Set task:
Reproduce all the rows below, swapping every "GUI agent" for "desktop agent" and leaving everything else unchanged.

::: Dataset content :::

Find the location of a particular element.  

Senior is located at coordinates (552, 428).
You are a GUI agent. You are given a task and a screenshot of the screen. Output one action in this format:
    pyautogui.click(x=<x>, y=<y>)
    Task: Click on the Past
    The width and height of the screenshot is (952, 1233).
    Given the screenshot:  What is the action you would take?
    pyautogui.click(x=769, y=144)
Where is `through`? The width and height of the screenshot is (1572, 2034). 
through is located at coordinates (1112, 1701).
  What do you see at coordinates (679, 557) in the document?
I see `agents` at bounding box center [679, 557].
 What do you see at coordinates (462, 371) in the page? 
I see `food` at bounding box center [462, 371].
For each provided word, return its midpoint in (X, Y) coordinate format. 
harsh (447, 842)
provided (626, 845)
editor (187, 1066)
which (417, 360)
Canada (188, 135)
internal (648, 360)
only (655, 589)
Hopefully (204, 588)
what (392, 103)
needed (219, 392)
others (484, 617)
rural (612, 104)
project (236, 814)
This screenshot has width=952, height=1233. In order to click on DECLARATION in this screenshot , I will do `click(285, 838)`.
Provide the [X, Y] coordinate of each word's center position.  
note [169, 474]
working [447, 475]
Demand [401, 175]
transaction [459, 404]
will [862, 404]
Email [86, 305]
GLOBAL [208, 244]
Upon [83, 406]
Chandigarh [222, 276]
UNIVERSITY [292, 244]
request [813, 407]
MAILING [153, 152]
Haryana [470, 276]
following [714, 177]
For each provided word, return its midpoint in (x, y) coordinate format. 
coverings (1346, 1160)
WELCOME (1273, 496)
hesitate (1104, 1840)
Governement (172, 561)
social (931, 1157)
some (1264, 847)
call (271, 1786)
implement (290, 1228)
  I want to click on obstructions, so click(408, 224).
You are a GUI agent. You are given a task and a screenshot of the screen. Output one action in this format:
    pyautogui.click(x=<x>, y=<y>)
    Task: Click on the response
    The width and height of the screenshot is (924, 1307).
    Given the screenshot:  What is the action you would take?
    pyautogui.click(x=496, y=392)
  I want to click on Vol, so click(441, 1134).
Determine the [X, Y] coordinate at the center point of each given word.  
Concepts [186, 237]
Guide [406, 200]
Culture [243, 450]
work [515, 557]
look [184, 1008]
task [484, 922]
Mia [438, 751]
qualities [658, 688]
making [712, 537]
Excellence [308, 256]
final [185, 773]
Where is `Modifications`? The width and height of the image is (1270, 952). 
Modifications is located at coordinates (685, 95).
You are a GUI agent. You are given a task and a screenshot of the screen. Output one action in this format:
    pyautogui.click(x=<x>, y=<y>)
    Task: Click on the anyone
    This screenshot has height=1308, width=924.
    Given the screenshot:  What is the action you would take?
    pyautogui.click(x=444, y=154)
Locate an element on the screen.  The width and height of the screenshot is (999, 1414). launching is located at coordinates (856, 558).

:::

Task answer:
Find the location of a particular element.  

Senior is located at coordinates (552, 428).
You are a desktop agent. You are given a task and a screenshot of the screen. Output one action in this format:
    pyautogui.click(x=<x>, y=<y>)
    Task: Click on the Past
    The width and height of the screenshot is (952, 1233).
    Given the screenshot:  What is the action you would take?
    pyautogui.click(x=769, y=144)
Where is `through`? The width and height of the screenshot is (1572, 2034). 
through is located at coordinates (1112, 1701).
  What do you see at coordinates (679, 557) in the document?
I see `agents` at bounding box center [679, 557].
 What do you see at coordinates (462, 371) in the page? 
I see `food` at bounding box center [462, 371].
For each provided word, return its midpoint in (X, Y) coordinate format. 
harsh (447, 842)
provided (626, 845)
editor (187, 1066)
which (417, 360)
Canada (188, 135)
internal (648, 360)
only (655, 589)
Hopefully (204, 588)
what (392, 103)
needed (219, 392)
others (484, 617)
rural (612, 104)
project (236, 814)
This screenshot has width=952, height=1233. In order to click on DECLARATION in this screenshot , I will do `click(285, 838)`.
Provide the [X, Y] coordinate of each word's center position.  
note [169, 474]
working [447, 475]
Demand [401, 175]
transaction [459, 404]
will [862, 404]
Email [86, 305]
GLOBAL [208, 244]
Upon [83, 406]
Chandigarh [222, 276]
UNIVERSITY [292, 244]
request [813, 407]
MAILING [153, 152]
Haryana [470, 276]
following [714, 177]
For each provided word, return its midpoint in (x, y) coordinate format. 
coverings (1346, 1160)
WELCOME (1273, 496)
hesitate (1104, 1840)
Governement (172, 561)
social (931, 1157)
some (1264, 847)
call (271, 1786)
implement (290, 1228)
  I want to click on obstructions, so click(408, 224).
You are a desktop agent. You are given a task and a screenshot of the screen. Output one action in this format:
    pyautogui.click(x=<x>, y=<y>)
    Task: Click on the response
    The width and height of the screenshot is (924, 1307).
    Given the screenshot:  What is the action you would take?
    pyautogui.click(x=496, y=392)
  I want to click on Vol, so click(441, 1134).
Determine the [X, Y] coordinate at the center point of each given word.  
Concepts [186, 237]
Guide [406, 200]
Culture [243, 450]
work [515, 557]
look [184, 1008]
task [484, 922]
Mia [438, 751]
qualities [658, 688]
making [712, 537]
Excellence [308, 256]
final [185, 773]
Where is `Modifications`? The width and height of the image is (1270, 952). 
Modifications is located at coordinates (685, 95).
You are a desktop agent. You are given a task and a screenshot of the screen. Output one action in this format:
    pyautogui.click(x=<x>, y=<y>)
    Task: Click on the anyone
    This screenshot has height=1308, width=924.
    Given the screenshot:  What is the action you would take?
    pyautogui.click(x=444, y=154)
Locate an element on the screen.  The width and height of the screenshot is (999, 1414). launching is located at coordinates (856, 558).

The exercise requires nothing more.